A ilha de São Tomé é uma importante área de reprodução e de alimentação para 5 espécies de tartarugas marinhas: tartaruga verde (Chelonia mydas), tartaruga oliva (Lepidochelys olivacea), tartaruga de pente (Eretmochelys imbricata) e tartaruga de couro (Dermochelys coriacea). No entanto, estas têm sido tradicionalmente exploradas para consumo humano.

O projeto de conservação na Ilha de São Tomé surgiu na sequência da parceria estabelecida em 2012 entre a ATM e a ONG nacional MARAPA (Mar, Ambiente e Pesca Artesanal), integrando e desenvolvendo o já existente Programa Tatô.
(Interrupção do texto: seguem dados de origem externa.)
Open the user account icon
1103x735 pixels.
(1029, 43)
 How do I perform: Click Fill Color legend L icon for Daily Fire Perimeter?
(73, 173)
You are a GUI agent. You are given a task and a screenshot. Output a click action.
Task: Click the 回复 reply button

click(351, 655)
O Programa Tatô dedica-se à proteção, conservação e estudo das populações de tartarugas marinhas que ocorrem na ilha de São Tomé. Este programa foi implementado pela ONG Marapa em 2003 e tem desenvolvido várias ações de conservação e de sensibilização positivas no que diz respeito à redução da captura de tartarugas marinhas e destruição de ninhos por ação humana, apresentando certas limitações no envolvimento e desenvolvimento das comunidades locais e na recolha e tratamento de dados para melhor entender e conhecer as dinâmicas das populações das várias espécies de tartarugas marinhas que ocorrem no arquipélago.
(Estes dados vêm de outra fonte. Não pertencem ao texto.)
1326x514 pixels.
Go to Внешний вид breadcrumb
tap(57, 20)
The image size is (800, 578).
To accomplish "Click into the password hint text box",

Desde 2012, a ATM e a MARAPA, em parceria e cooperação, têm assegurado a coordenação do Programa Tatô promovendo e contribuindo ativamente para o reforço institucional; para a educação, a formação e a sensibilização para o desenvolvimento das comunidades locais, jovens e sociedade civil em geral; para a geração de alternativas económicas das comunidades locais cujos meios de subsistência estão ligados ao comércio de tartarugas marinhas e dos seus subprodutos; para a melhoria do estado de conservação do ambiente marinho e costeiro, em particular das tartarugas marinhas, através da proteção direta e o aprofundamento do conhecimento científico com o envolvimento direto das comunidades locais.